EXERCISE DESCRIPTION ->
Return only the lines of the listing below that run from the line with "You are a GUI" through the line with "Task: Click the $410.35 nightly price cell", both ends included, exactly as written.

===== DATASET RECORDS

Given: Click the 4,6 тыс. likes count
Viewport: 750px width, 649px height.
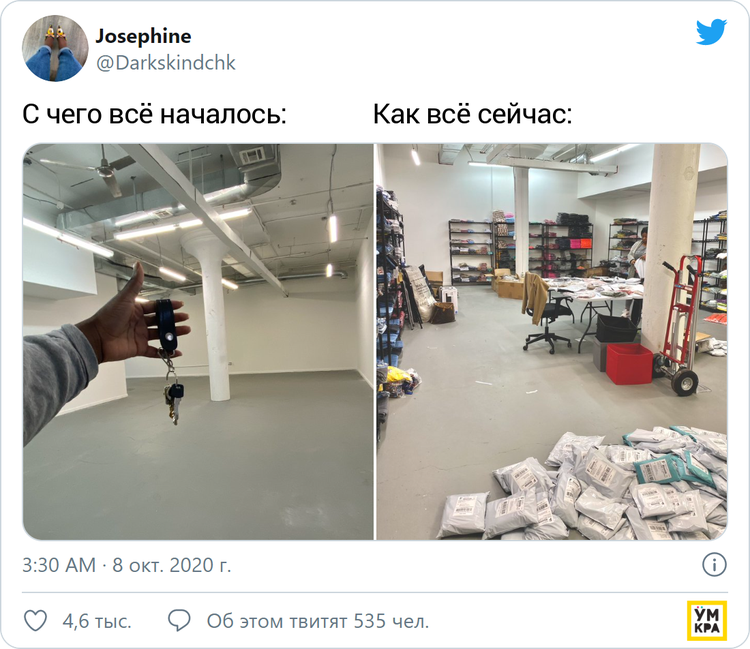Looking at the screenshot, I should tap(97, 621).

==========
===== DATASET RECORDS

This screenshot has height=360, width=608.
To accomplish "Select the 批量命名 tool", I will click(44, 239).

==========
===== DATASET RECORDS

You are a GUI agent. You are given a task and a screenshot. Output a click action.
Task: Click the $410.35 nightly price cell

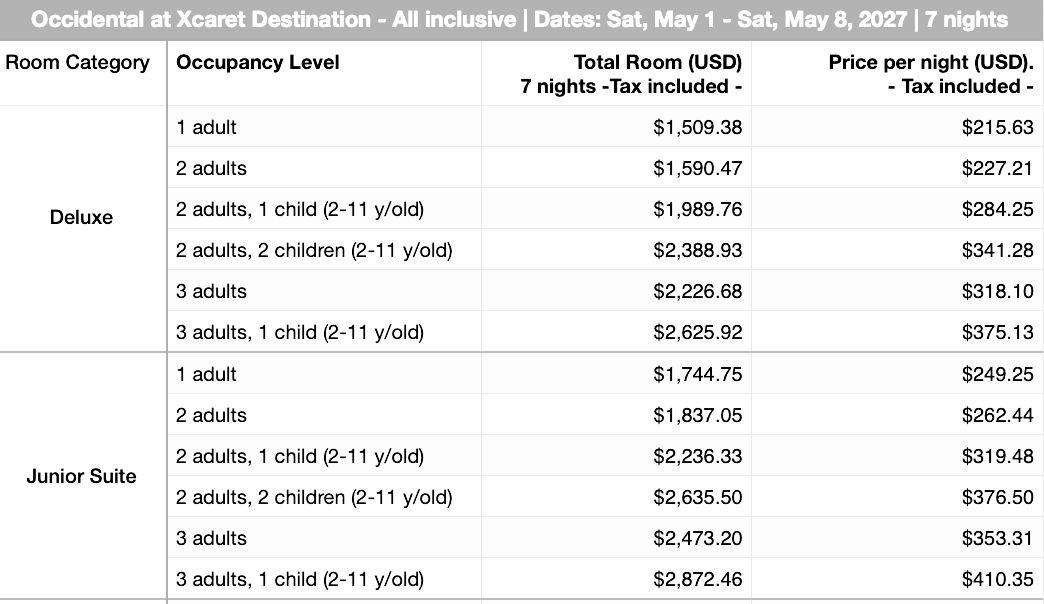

==========

TASK RESPONSE ->
You are a GUI agent. You are given a task and a screenshot. Output a click action.
Task: Click the $410.35 nightly price cell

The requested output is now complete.